No textbook is required. All assignments should be possible to complete using only the lecture notes and the Perl documentation that it specifically mentions. The perl man page is a great place to start.
However, to get the most out of this course and Perl itself, a book is a great investment. The standard O'Reilly trilogy is Learning Perl (the llama book), Intermediate Perl (the alpaca book), and Programming Perl (the camel book). My presentation will be aimed at maximizing pedagogical value, just like the Llama, so in a sense it is redundant with the lecture materials, but depending on your learning style it may be helpful to have an alternative. The Camel on the other hand is more of a reference, which may be helpful if you want an alternative to the online documentation. Beginning Perl (3rd edition) by James Lee is the closest to my course in terms of content. After this course is over and you still like and/or want to use Perl, I highly recommend Effective Perl Programming by Joseph N. Hall, et al. as well as books by Damian Conway and Mark Jason Dominus.

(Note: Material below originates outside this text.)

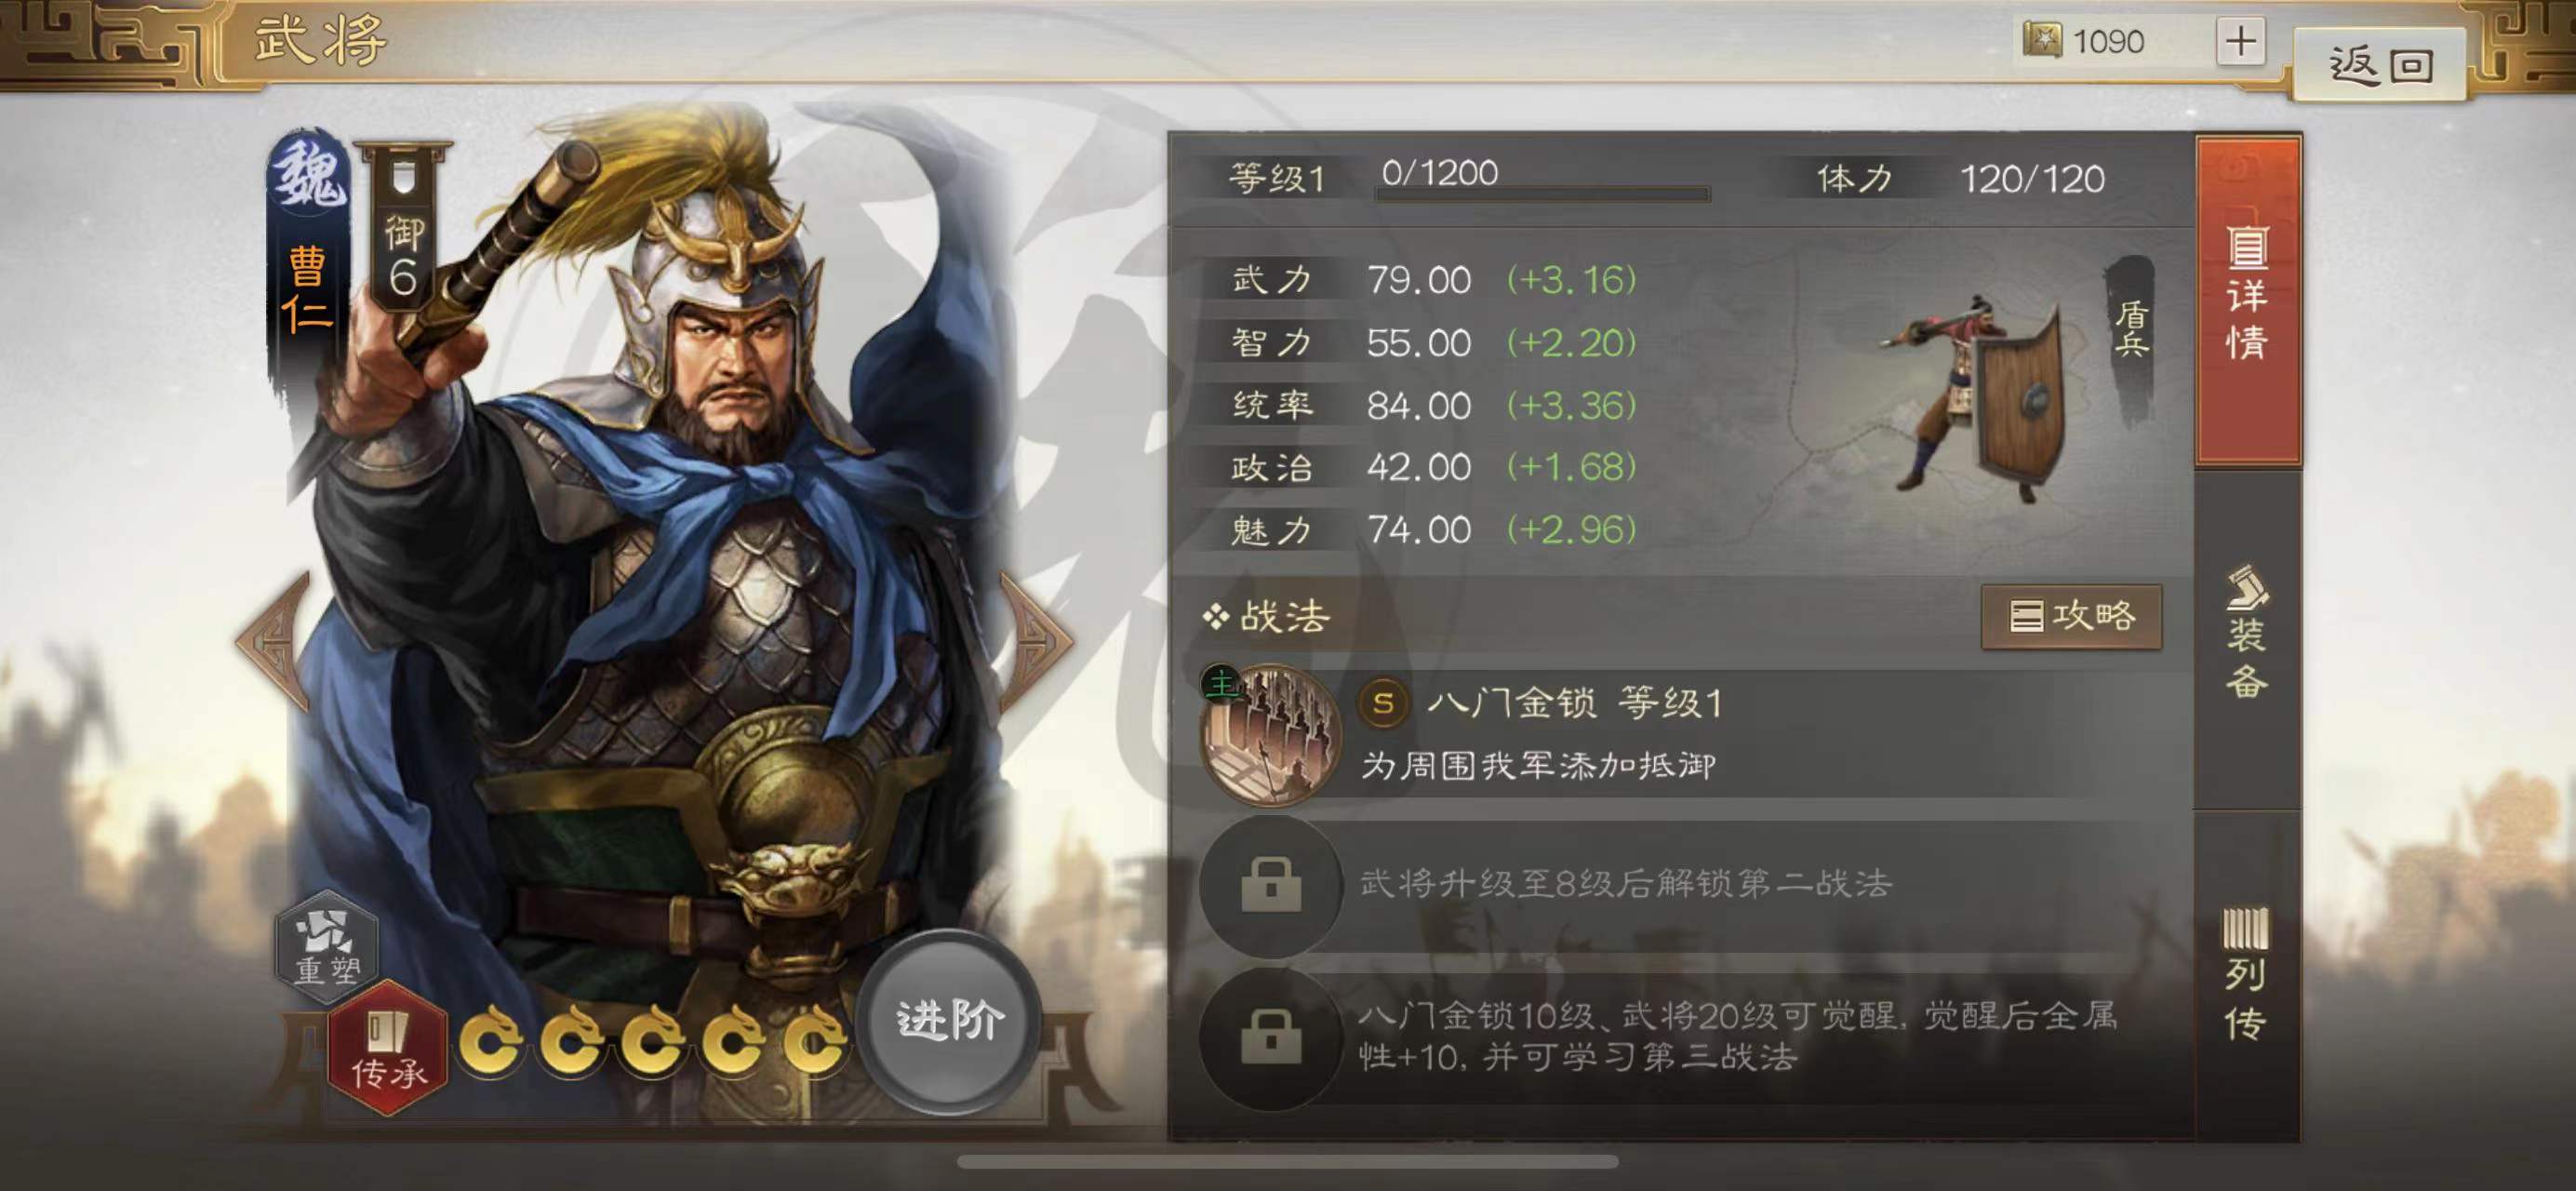Tap the 御 6 cost banner
The image size is (2576, 1191).
coord(403,229)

If you find yourself wanting more examples or explanations, I highly recommend purchasing a book!
|1||Wed||August 25||Course overview; Survey; Perl introduction; First program|
|2||Mon||August 30||Perl basics: Variables; Sigils; Defined-ness; Truth; Control flow|
|3||Wed||September 1||Perl basics: I/O; Context; String literals and quoting; Lists|
|Mon||September 6||Labor Day holiday - no class|
|4||Wed||September 8||Intermediate iteration and file I/O; Special variables|
|5||Mon||September 13||Intermediate Array and Hash manipulation; Quoting; Lengths and more Context|
|6||Wed||September 15||Advanced iteration; other print functions; Variable scoping; Function introduction|
|7||Mon||September 20||References; Data structures|
|8||Wed||September 22||Perl warning modes; Introduction to Regular Expressions; Basis in Automata|
|9||Mon||September 27||Regular expressions: Operators, Metacharacters, Character classes, basic assertions|
|10||Wed||September 29||Practical regular expressions; Advanced regular expressions|
|11||Mon||October 4||Using modules and objects; Packages|
|12||Wed||October 6||Object-Oriented theory, examples; some real-world code|
|13||Mon||October 11||Miscellaneous helpful things|
|14||Wed||October 13||discussion of final; catch-up and/or discussion/demonstration of practical issues|
|15||Mon||October 18||Looking ahead: Perl 6|
|Mon||November 1||final project due at 9:00 PM, no late turn-in|
The instructor reserves the right to adjust this schedule if necessary.